Published by Ekurd Daily on 1/9/16
DIYARBAKIR-AMED, Turkey’s Kurdish region,— Kurdish campaigners in Turkey announced a hunger strike Wednesday to protest the lack of updates about the welfare of jailed Kurdish leader Abdullah Ocalan who has been denied visitors since summer 2015.
Around 50 politicians and activists, including MPs from the pro-Kurdish Peoples’ Democratic Party (HDP), told journalists in Diyarbakir in Turkish Kurdistan, southeastern Turkey, that they would stop eating from September 5.
Ocalan is one of the founders of the outlawed Kurdistan Workers’ Party (PKK) which resumed a three-decade-long insurgency against the Turkish state last year, following the collapse of a two-year truce.
He is serving a life sentence for treason in an island prison near Istanbul.
Since the collapse of the ceasefire, he has not been permitted visits from lawyers or supporters.
Some people shouted pro-PKK slogans during the gathering in Diyarbakir — a majority Kurdish city among the areas targeted in a military offensive last winter aimed at trying to flush the rebels out of Turkey’s southeast.
A poster of Ocalan hung over a building in the city but was later removed on the orders of the police.
Jailed Kurdish leader Abdullah Ocalan, is the founder of the Kurdistan Workers’ Party (PKK), Ocalan has a high symbolic value for most Kurds in Turkey and worldwide, according to analysts.

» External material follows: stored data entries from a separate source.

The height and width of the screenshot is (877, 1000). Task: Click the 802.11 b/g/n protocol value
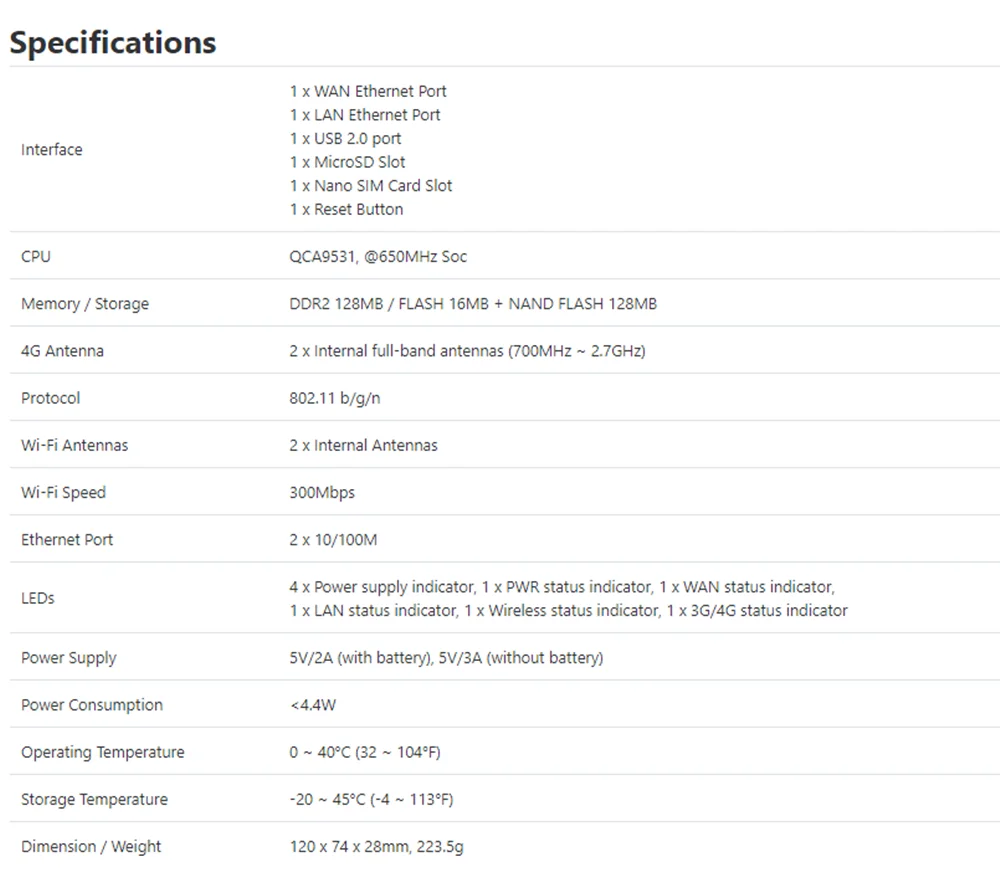point(334,398)
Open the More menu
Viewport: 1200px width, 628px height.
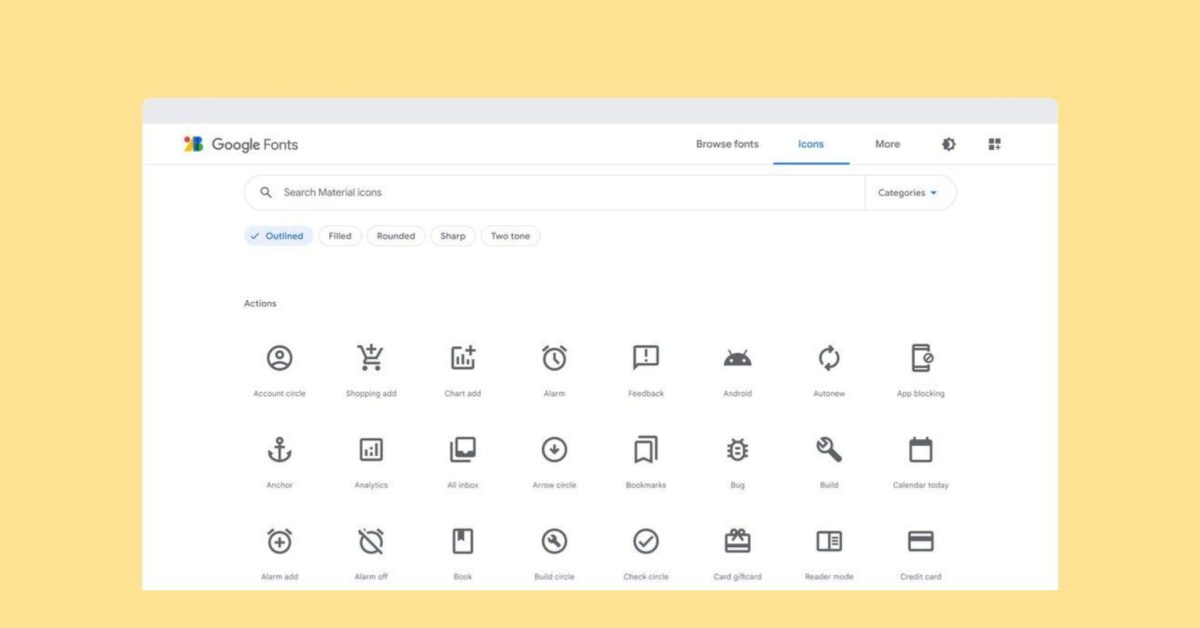[x=887, y=144]
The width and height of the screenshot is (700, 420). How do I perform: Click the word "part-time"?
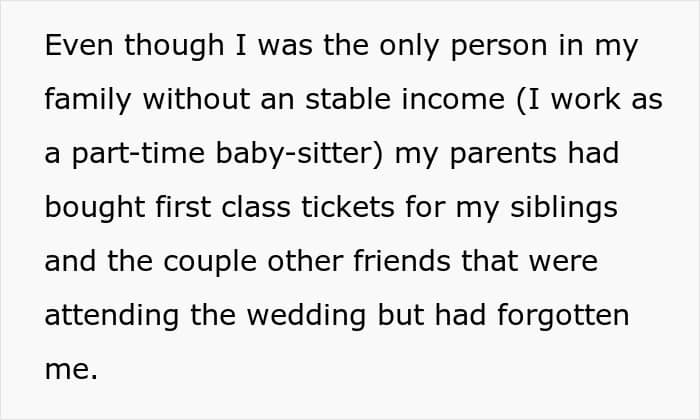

Ocalan had been forced from his long-time home in Syria by Turkish pressure in 1998, embarked on an odyssey through several European countries and ended up in the residence of the Greek ambassador in Nairobi. He was on his way from there to the airport on Feb 15 1999 when he was arrested by Turkish agents and put on a plane to Turkey.
Following the arrest, violent protests by Kurds erupted all over Europe. Ocalan was put on trial on the heavily guarded prison island of Imrali in the Sea of Marmara near Istanbul and sentenced to death. His sentence was later commuted to life in prison, after Turkey abolished the death penalty in 2002.
Last week, 11 police officers were killed and dozens wounded when a suicide bomber detonated an explosives-laden truck near a police building in the flashpoint Kurdish town of Cizre, about 260 kilometres (160 miles) east of Diyarbakir.
The PKK said it carried out the attack in retaliation for Ocalan’s “continued isolation” and lack of information about his welfare.
The PKK took up arms in 1984 against the Turkish state, which still denies the constitutional existence of Kurds, to push for greater autonomy for the Kurdish minority who make up around 22.5 million of the country’s 78-million population. A large Turkey’s Kurdish community openly sympathise with PKK rebels.